___ Dataset entries
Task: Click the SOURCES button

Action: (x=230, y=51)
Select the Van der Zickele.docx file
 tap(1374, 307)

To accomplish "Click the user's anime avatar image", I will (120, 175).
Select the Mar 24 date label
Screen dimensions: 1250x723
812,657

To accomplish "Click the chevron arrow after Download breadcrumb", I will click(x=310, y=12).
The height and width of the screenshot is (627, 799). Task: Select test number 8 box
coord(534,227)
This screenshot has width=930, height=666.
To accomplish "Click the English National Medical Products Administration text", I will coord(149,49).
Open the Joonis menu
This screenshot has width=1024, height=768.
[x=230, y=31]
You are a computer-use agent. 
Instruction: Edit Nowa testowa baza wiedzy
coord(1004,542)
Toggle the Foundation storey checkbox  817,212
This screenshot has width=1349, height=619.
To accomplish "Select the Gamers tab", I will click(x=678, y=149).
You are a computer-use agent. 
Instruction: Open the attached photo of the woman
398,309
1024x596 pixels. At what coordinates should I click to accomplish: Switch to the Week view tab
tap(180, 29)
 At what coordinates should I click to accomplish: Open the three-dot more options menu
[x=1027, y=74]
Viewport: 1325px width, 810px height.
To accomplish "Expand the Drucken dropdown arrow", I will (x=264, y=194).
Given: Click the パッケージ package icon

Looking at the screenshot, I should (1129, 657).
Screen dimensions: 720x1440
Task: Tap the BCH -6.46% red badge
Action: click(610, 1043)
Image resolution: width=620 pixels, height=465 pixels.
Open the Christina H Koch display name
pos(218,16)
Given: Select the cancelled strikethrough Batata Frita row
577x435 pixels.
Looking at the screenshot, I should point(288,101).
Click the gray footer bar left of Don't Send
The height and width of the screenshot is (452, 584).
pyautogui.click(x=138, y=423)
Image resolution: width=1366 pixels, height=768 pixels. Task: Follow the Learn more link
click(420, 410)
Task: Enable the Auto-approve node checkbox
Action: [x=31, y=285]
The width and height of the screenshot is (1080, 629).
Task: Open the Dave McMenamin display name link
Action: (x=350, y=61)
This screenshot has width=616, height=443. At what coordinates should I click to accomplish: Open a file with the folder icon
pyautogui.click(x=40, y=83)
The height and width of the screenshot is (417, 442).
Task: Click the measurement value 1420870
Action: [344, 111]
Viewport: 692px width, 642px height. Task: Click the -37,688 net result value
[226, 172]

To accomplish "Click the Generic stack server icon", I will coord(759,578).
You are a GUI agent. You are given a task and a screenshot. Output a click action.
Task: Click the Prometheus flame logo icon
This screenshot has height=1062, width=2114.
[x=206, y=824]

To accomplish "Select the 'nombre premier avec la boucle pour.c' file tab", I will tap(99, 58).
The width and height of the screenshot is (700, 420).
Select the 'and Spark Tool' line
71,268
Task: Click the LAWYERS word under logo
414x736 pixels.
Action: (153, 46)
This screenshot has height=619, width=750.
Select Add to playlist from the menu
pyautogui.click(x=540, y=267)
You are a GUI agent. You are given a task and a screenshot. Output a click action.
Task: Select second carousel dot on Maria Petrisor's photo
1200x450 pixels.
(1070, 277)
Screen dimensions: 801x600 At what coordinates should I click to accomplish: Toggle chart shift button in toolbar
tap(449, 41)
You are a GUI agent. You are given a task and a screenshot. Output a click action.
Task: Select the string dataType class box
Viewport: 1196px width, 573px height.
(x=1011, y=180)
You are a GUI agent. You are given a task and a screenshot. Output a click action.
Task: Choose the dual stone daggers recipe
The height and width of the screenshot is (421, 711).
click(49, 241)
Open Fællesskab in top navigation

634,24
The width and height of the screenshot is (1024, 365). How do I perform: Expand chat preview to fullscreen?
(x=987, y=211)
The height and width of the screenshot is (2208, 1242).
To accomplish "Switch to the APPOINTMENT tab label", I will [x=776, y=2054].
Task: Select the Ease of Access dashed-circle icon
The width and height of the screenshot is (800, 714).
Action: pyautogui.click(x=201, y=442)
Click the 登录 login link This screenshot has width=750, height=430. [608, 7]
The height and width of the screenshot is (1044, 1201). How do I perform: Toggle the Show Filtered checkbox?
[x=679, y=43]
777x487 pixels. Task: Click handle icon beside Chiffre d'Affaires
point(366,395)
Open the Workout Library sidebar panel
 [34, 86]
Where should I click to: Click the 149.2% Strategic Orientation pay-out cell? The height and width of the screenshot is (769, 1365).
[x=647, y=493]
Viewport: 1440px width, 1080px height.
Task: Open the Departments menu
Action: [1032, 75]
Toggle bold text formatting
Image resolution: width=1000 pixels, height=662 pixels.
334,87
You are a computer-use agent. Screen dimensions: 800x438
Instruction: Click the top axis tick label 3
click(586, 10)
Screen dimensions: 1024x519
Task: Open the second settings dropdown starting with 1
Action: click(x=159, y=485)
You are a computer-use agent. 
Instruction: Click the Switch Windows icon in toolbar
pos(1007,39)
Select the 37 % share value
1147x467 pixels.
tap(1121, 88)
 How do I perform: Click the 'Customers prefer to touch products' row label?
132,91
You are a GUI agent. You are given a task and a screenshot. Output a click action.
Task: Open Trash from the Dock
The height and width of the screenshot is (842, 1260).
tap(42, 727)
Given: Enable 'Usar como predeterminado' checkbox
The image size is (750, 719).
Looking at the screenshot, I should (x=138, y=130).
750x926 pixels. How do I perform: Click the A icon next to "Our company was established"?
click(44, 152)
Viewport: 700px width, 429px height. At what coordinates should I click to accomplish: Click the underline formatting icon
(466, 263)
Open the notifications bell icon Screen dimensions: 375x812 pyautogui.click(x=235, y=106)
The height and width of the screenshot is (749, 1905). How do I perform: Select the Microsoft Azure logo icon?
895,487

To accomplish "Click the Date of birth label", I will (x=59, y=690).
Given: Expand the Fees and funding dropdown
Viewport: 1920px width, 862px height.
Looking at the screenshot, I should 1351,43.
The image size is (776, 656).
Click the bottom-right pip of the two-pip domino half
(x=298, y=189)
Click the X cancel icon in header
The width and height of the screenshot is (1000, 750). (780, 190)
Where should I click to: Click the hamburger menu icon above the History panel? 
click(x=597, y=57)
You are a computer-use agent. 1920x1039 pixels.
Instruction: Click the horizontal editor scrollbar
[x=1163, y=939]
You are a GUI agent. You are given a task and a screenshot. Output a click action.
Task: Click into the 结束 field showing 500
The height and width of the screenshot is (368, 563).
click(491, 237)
______
→ **Requirement**
Reproduce the lines of the entries above from the one with "This screenshot has width=1349, height=619." to the one with "Given: Select the", both included, exactly and without any other line.

→ **Problem solution**
This screenshot has width=1349, height=619.
To accomplish "Select the Gamers tab", I will click(x=678, y=149).
You are a computer-use agent. 
Instruction: Open the attached photo of the woman
398,309
1024x596 pixels. At what coordinates should I click to accomplish: Switch to the Week view tab
tap(180, 29)
 At what coordinates should I click to accomplish: Open the three-dot more options menu
[x=1027, y=74]
Viewport: 1325px width, 810px height.
To accomplish "Expand the Drucken dropdown arrow", I will (x=264, y=194).
Given: Click the パッケージ package icon

Looking at the screenshot, I should (1129, 657).
Screen dimensions: 720x1440
Task: Tap the BCH -6.46% red badge
Action: click(610, 1043)
Image resolution: width=620 pixels, height=465 pixels.
Open the Christina H Koch display name
pos(218,16)
Given: Select the cancelled strikethrough Batata Frita row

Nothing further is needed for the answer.